→ PROBLEM TO SOLVE: Convert the records, starting at the line containing "Given: Open the fill color paint bucket" and ending at the last line of the records, both included, into a Markdown table with the columns Row and Line. Skip blank lines and leave the pictures out.

### TASK INPUTS

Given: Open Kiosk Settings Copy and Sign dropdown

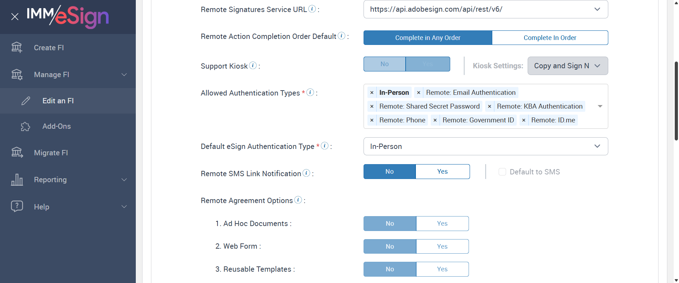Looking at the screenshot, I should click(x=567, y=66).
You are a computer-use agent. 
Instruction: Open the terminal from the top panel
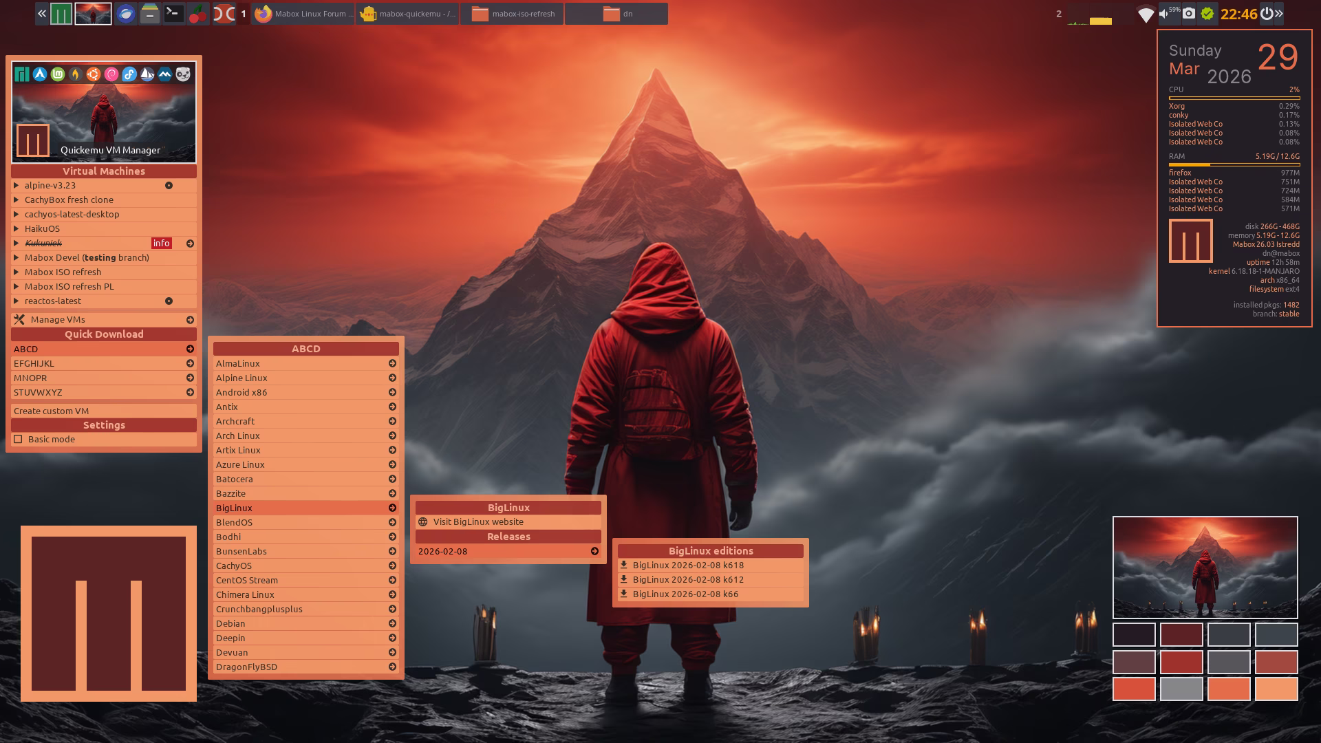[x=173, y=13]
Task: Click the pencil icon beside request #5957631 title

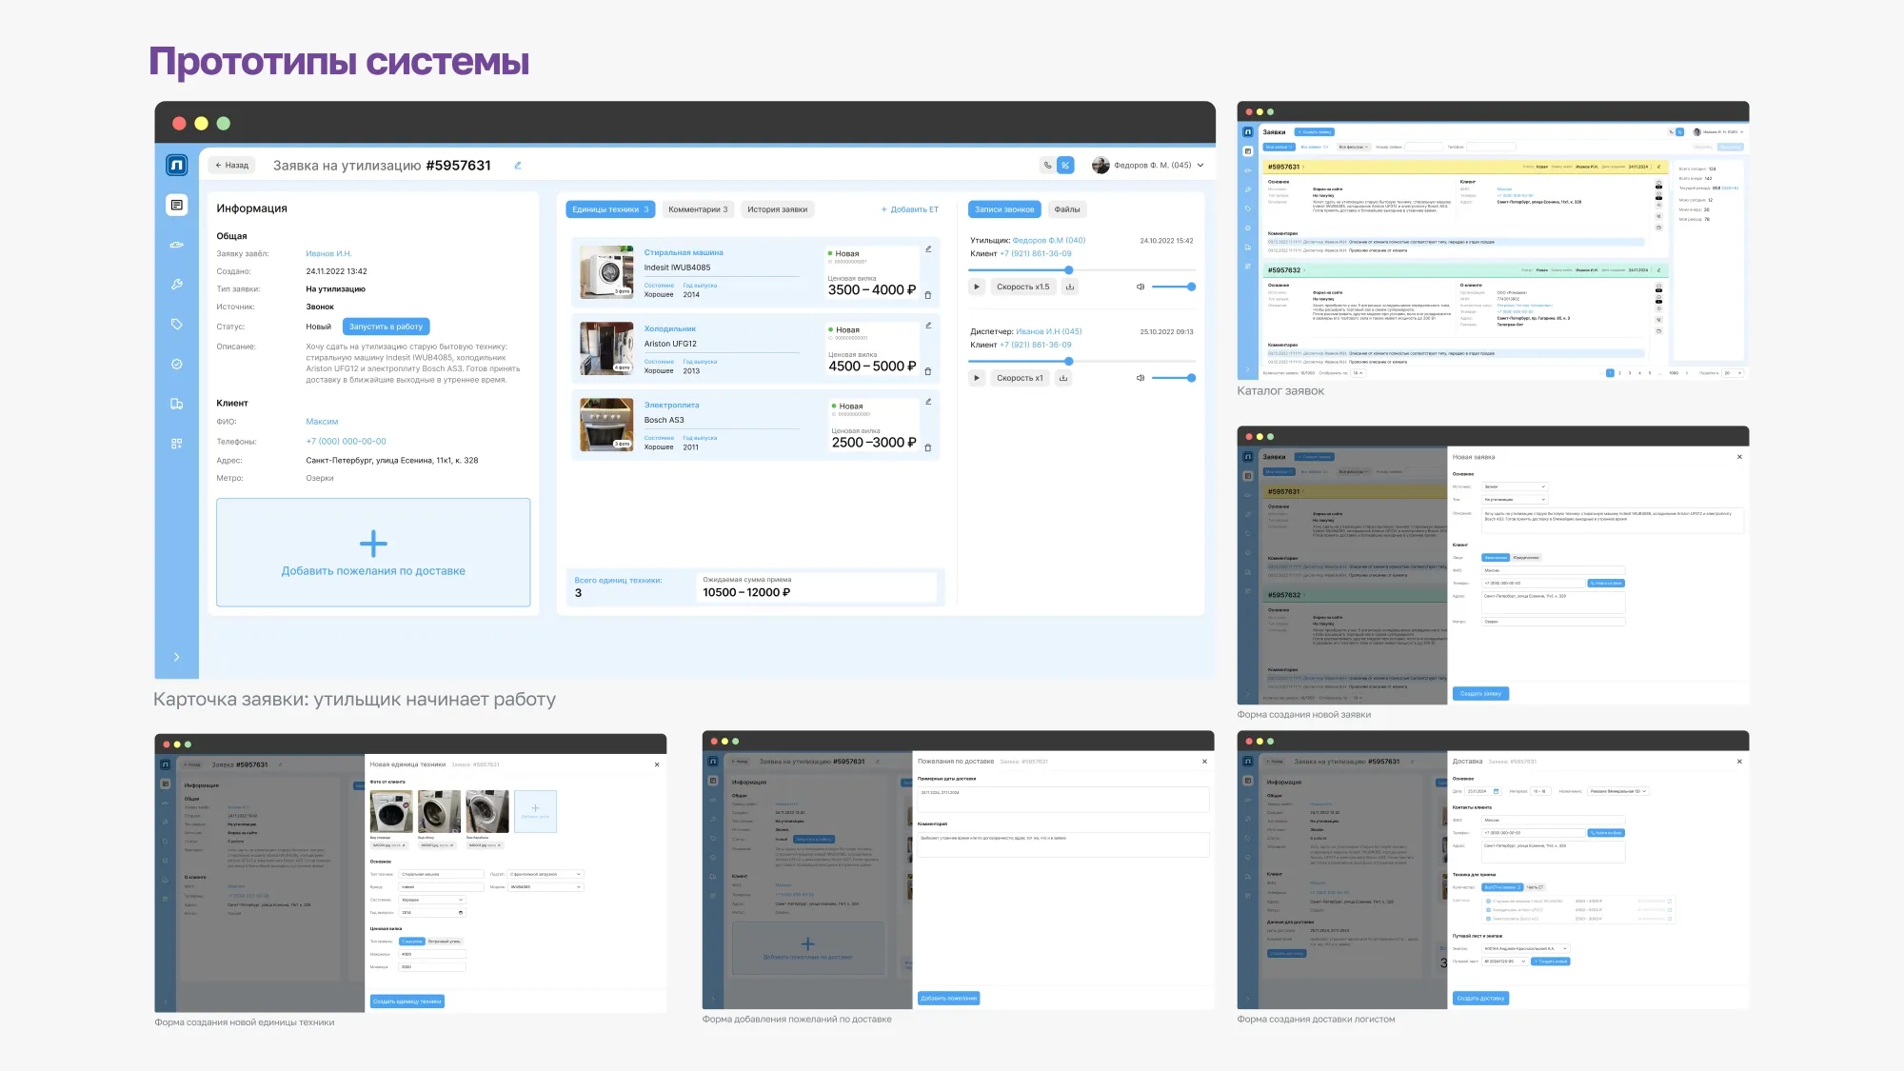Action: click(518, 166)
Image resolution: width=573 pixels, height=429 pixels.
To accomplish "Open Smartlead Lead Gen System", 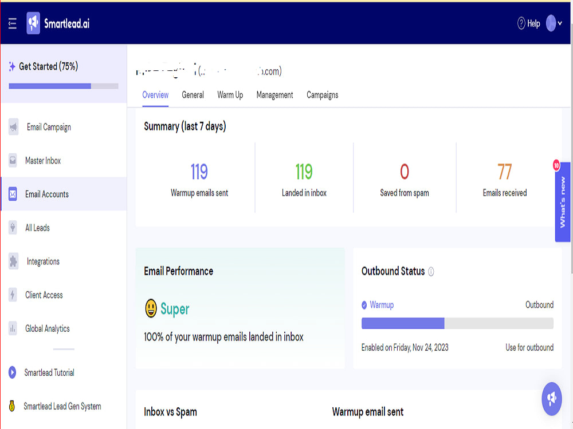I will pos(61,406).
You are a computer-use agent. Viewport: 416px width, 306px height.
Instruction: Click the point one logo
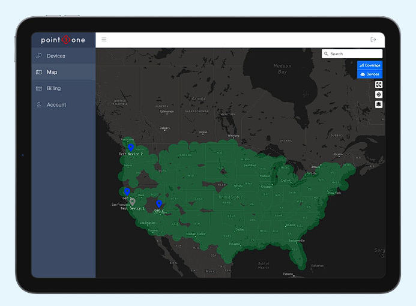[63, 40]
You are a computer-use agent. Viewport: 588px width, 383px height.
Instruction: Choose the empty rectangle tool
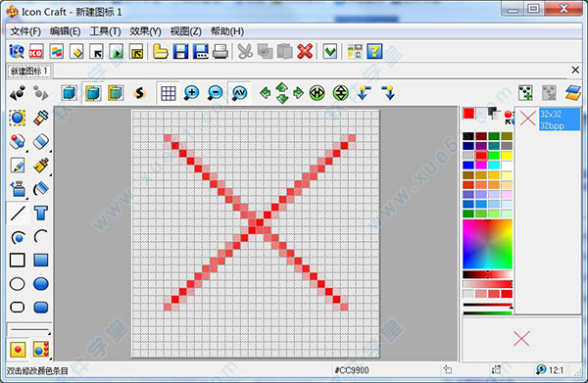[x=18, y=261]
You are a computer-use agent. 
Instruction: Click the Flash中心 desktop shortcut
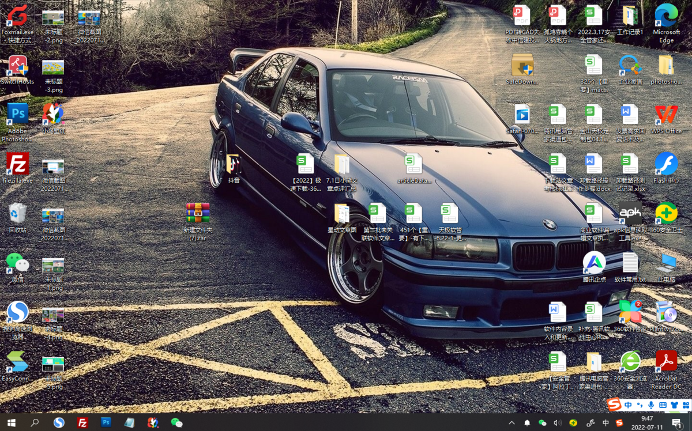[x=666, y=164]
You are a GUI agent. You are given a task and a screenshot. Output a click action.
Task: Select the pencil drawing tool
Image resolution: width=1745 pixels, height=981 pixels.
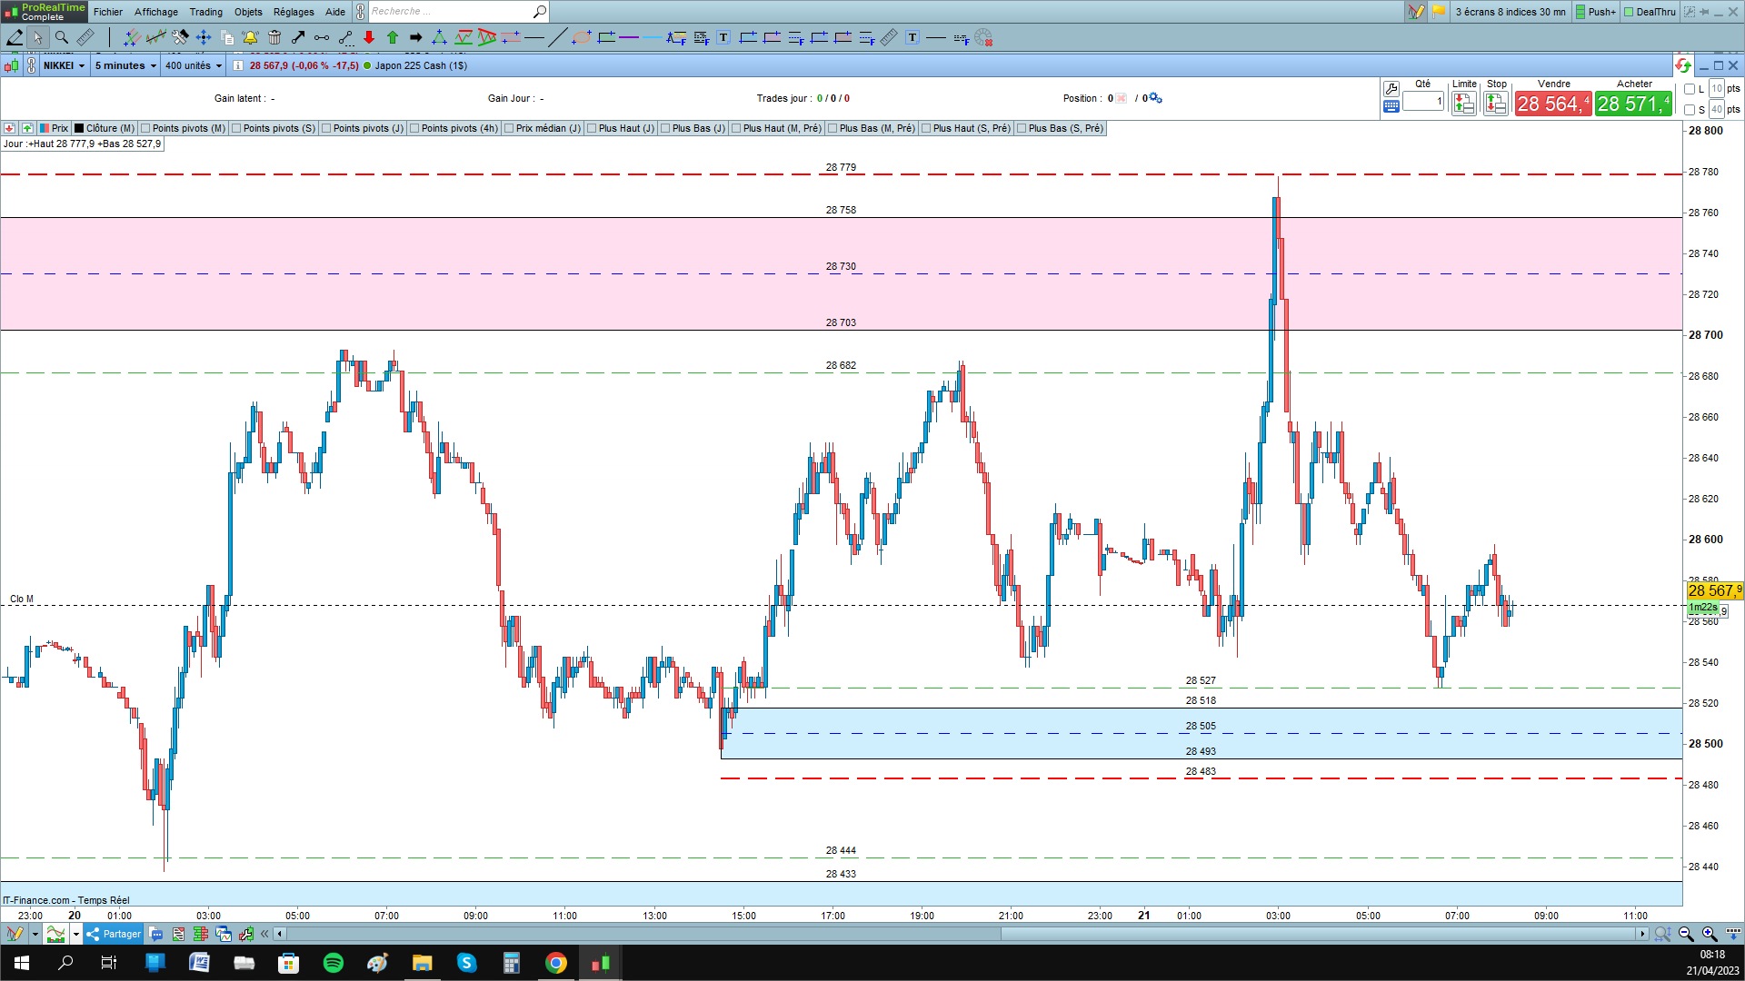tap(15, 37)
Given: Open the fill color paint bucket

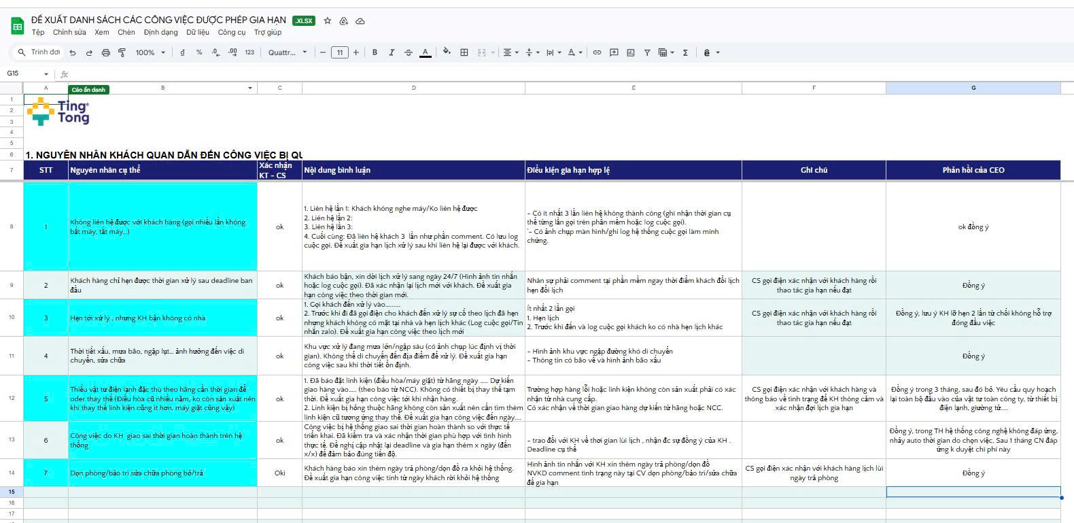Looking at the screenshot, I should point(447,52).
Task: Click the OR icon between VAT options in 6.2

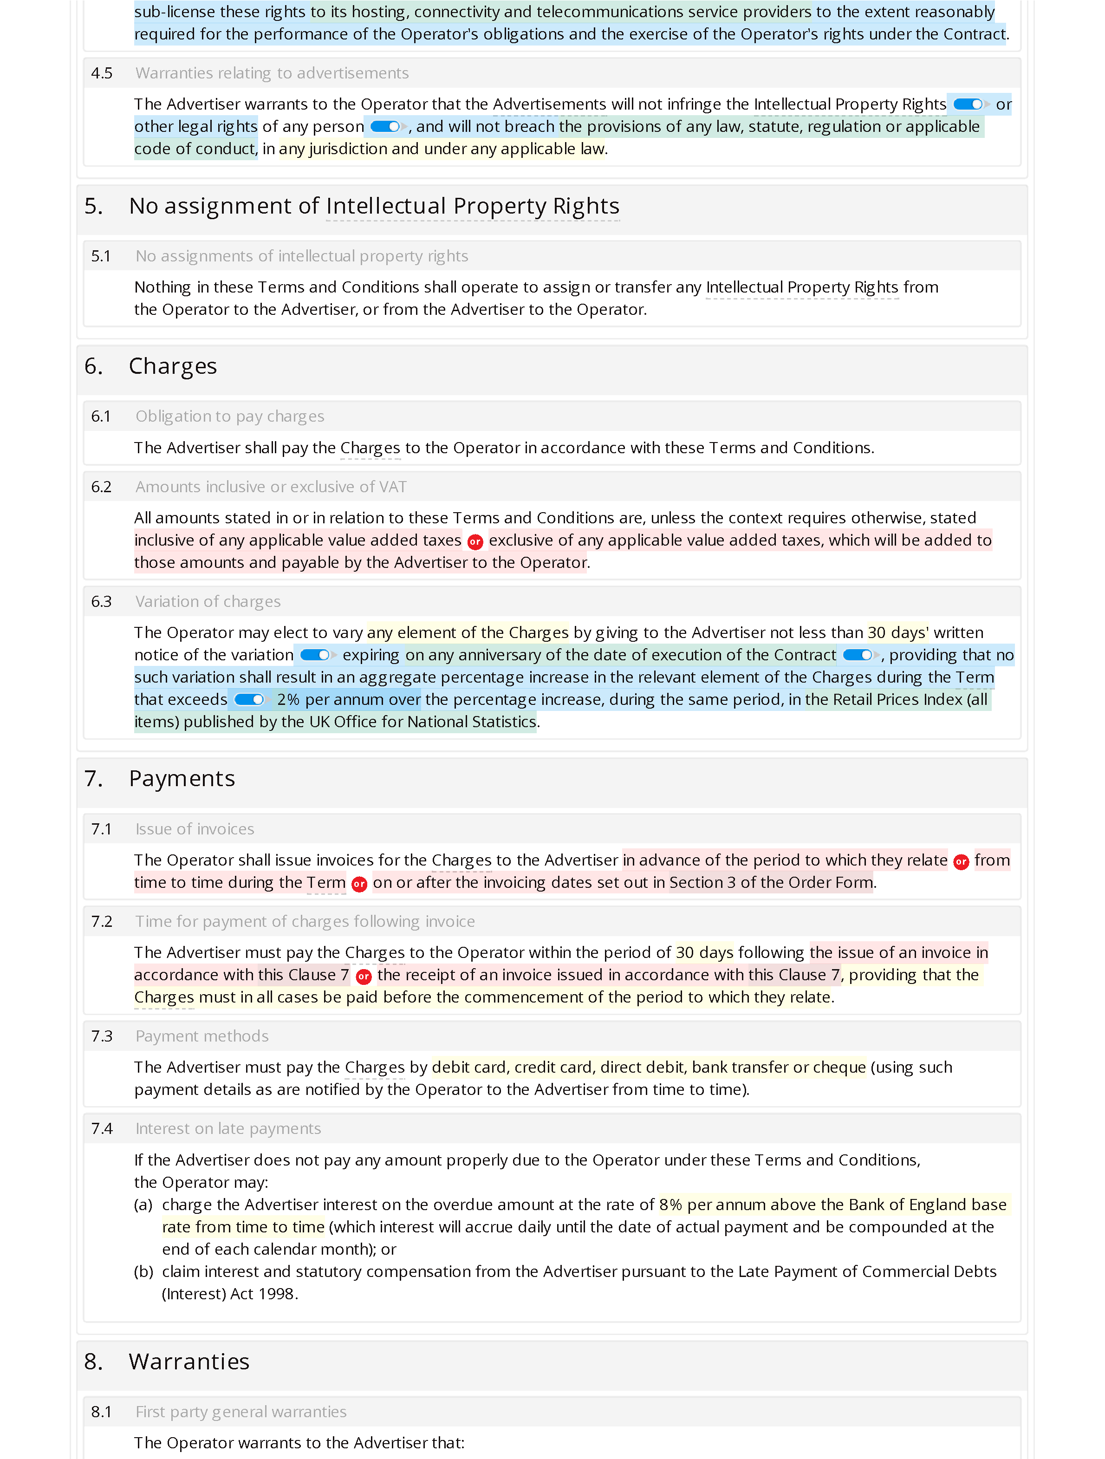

######

→ RESPONSE FOR THIS EXERCISE:
| Row | Line |
|---|---|
| 1 | Given: Open the fill color paint bucket |
| 2 | Looking at the screenshot, I should point(447,52). |
| 3 | Task: Click the OR icon between VAT options in 6.2 |